Switching from mortgage – Conditions
In addition to the mortgage interest, the conditions also play an important role. What does a bank do if you are temporarily unable to pay? How much can you possibly pay off without penalty? You may come across a few conditions with your own mortgage that you have difficulty with. So make sure you only switch to a mortgage with good conditions.
Mortgage transfer at another bank – Fine
If you retake your mortgage, you are in fact redeeming your mortgage debt early. The bank misses out on income from the interest that it did expect. That is why some banks charge a fine if you switch to another bank. An exemption does apply, for example for 10 or 20 percent of the outstanding mortgage debt. The amount of the fine depends on your situation, so always ask the bank where you can count on.

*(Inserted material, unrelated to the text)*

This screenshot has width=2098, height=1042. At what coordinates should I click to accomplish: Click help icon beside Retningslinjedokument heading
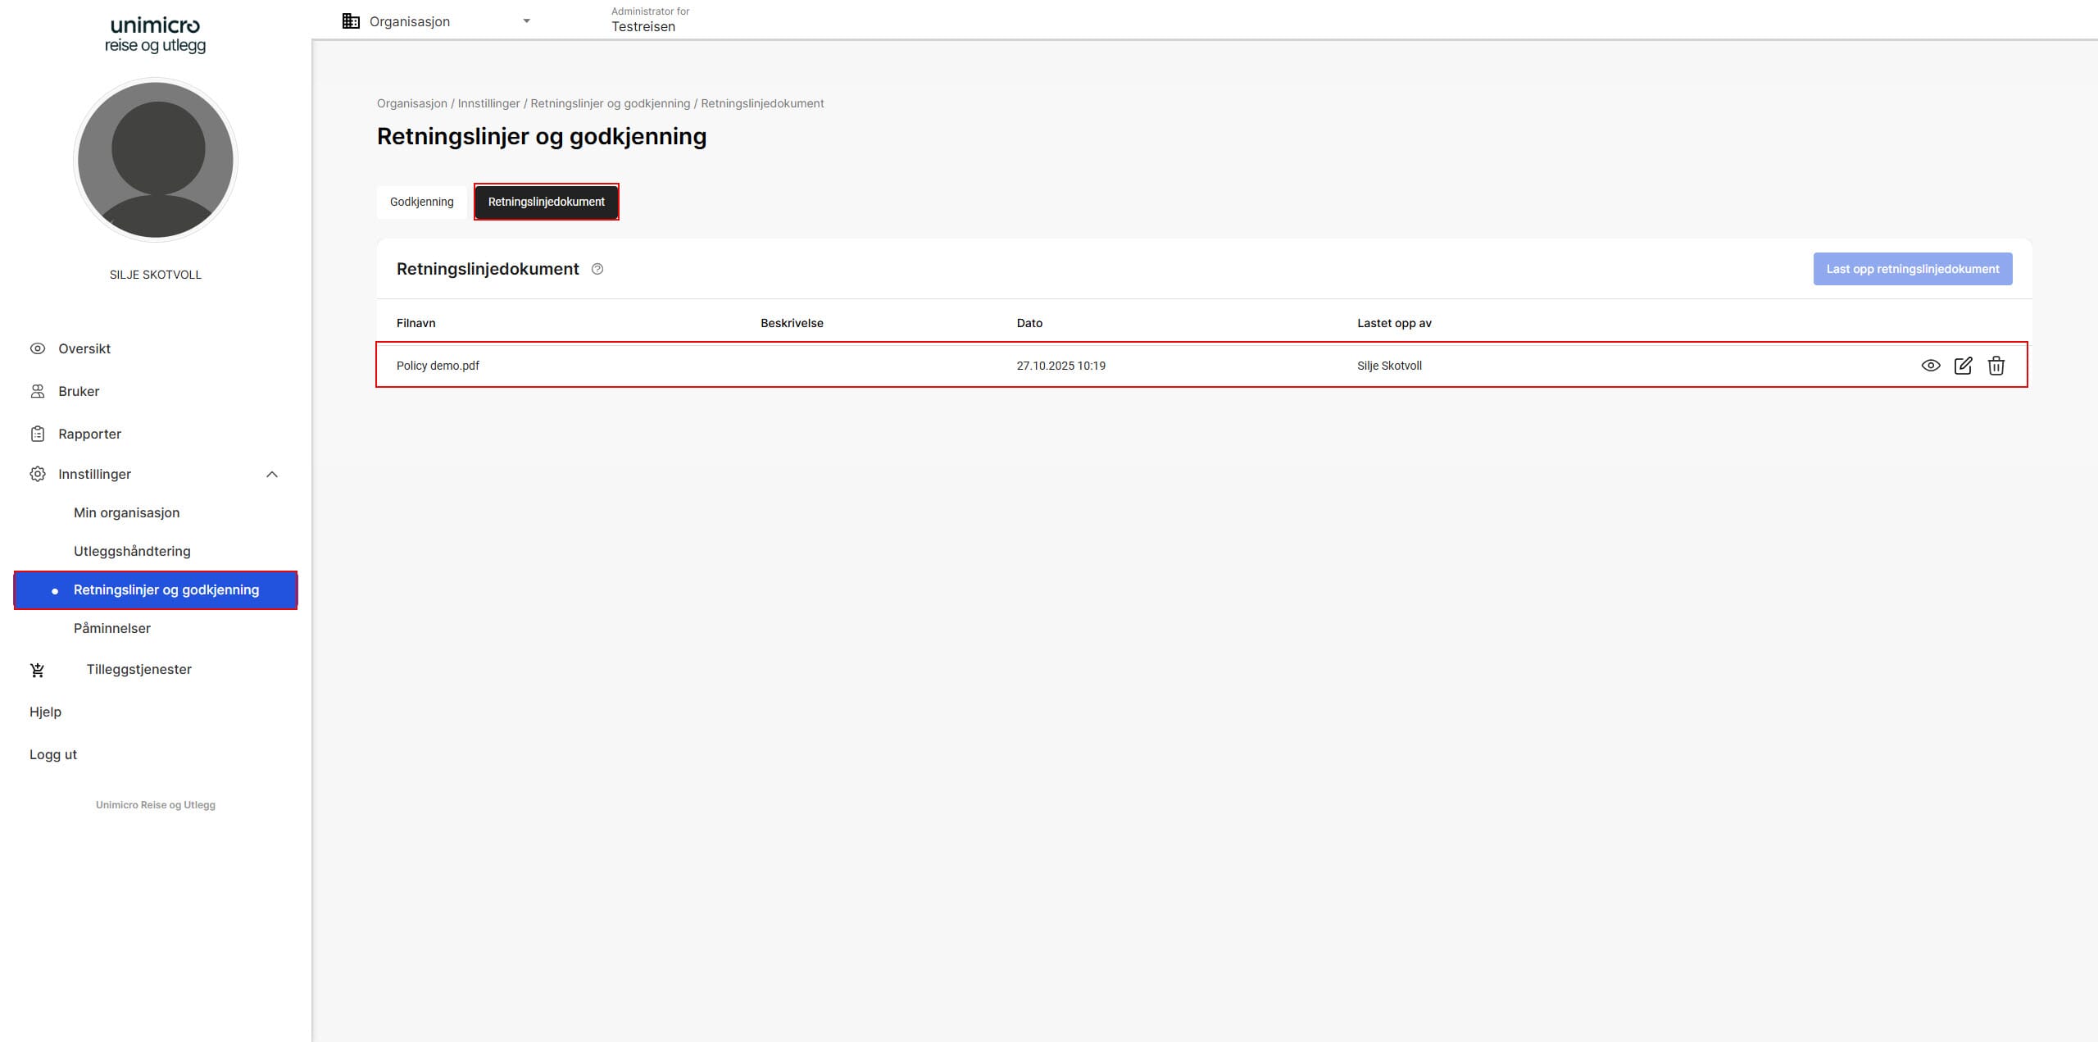pyautogui.click(x=597, y=269)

Switching from mortgage – Other costs
In addition to the penalty interest that you sometimes pay, the mandatory mortgage advice costs money and you pay closing costs for the new mortgage. These differ per bank, so include them in the comparison. You must also register the mortgage deed again in the registers of the Land Registry. For this you pay around 400 to 1,000 euros. Each notary uses different rates, so ask a different notary for a quote.
Transfer mortgage to another bank – Choose the right time
For the cost it is important that you choose the right time to transfer your mortgage. Of course you prefer to pay the lowest possible mortgage interest . With a low interest rate, switching is therefore more attractive than when the interest is high. In addition, in some situations you never pay a penalty interest for converting your mortgage, namely:
- if you pay variable interest;
- when you move;
- when the fixed-interest period expires;
- if the current mortgage interest rate at your mortgage provider is higher than the interest you pay.
Switch from mortgage – Choose the right advisor
Finally, you make a choice for a good mortgage adviser. You can choose an independent adviser or an adviser from a certain bank. An independent adviser costs more, but this independent advice often results in greater savings than if you opt for a bank adviser. The independent advisor looks at all the mortgages for you, so you can then take out the mortgage that is really the most beneficial and attractive for you. Finally, the adviser helps you switch mortgage.